● Exercise directions
All lines from the one that mentions "[Classic Small Hoops Silver 14mm] (714, 132)" through the last of the entries below must be copied exactly, with both ends kept.

● Data to use
========================
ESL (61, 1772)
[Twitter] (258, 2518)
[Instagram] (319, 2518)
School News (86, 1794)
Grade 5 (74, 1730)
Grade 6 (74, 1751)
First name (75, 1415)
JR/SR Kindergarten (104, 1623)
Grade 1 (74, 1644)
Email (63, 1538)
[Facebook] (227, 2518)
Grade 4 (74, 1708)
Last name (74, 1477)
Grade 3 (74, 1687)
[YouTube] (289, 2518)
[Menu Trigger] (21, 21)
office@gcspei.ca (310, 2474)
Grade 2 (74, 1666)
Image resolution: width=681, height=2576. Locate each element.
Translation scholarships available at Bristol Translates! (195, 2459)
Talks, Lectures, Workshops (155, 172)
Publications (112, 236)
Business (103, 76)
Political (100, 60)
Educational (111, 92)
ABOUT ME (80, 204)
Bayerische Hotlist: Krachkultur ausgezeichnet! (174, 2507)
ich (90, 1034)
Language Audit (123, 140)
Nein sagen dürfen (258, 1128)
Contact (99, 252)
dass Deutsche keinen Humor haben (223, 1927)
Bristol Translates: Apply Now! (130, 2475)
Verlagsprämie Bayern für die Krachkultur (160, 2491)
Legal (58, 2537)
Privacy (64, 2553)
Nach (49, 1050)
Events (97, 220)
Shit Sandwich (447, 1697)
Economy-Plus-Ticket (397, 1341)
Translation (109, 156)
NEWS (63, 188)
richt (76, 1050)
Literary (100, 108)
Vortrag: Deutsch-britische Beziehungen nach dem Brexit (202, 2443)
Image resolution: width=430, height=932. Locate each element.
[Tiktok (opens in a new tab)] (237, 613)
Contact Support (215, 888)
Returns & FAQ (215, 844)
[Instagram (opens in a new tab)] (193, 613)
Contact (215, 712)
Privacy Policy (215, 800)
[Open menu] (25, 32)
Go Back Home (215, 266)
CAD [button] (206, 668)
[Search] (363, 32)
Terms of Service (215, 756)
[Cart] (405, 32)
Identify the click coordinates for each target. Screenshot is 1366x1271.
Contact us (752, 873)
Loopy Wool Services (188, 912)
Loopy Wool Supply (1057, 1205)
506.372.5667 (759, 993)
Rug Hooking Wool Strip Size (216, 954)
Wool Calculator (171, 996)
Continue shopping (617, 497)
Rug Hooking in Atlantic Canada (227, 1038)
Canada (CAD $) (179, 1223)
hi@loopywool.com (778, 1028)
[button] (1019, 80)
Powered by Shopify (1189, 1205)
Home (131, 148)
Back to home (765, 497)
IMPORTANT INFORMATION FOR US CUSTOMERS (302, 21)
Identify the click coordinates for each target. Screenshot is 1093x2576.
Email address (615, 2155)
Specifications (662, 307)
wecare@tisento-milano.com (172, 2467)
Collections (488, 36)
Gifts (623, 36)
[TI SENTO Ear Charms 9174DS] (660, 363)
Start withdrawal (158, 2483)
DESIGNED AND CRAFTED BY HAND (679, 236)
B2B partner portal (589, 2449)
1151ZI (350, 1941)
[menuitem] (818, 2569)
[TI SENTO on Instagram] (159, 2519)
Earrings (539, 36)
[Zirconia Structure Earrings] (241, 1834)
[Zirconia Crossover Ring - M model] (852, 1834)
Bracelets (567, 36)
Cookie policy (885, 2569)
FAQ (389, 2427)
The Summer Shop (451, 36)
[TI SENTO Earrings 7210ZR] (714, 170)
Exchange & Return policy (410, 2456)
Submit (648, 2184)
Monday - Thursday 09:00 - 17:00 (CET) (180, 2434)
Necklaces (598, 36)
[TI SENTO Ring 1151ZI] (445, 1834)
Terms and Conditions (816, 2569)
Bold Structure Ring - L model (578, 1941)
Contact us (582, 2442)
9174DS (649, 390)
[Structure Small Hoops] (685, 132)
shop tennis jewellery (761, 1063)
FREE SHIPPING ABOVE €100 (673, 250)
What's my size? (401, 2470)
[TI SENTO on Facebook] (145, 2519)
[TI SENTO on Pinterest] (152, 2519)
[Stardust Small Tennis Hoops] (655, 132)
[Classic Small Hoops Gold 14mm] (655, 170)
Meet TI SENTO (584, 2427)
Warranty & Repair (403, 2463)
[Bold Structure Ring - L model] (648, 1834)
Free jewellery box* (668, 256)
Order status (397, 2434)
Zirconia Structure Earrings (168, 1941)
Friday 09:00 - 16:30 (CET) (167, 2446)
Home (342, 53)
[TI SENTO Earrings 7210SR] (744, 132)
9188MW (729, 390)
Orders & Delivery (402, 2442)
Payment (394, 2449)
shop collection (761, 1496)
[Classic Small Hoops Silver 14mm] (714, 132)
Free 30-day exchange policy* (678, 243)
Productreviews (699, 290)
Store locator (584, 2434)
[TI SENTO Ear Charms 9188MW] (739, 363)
========================
● Your response
[Classic Small Hoops Silver 14mm] (714, 132)
Free 30-day exchange policy* (678, 243)
Productreviews (699, 290)
Store locator (584, 2434)
[TI SENTO Ear Charms 9188MW] (739, 363)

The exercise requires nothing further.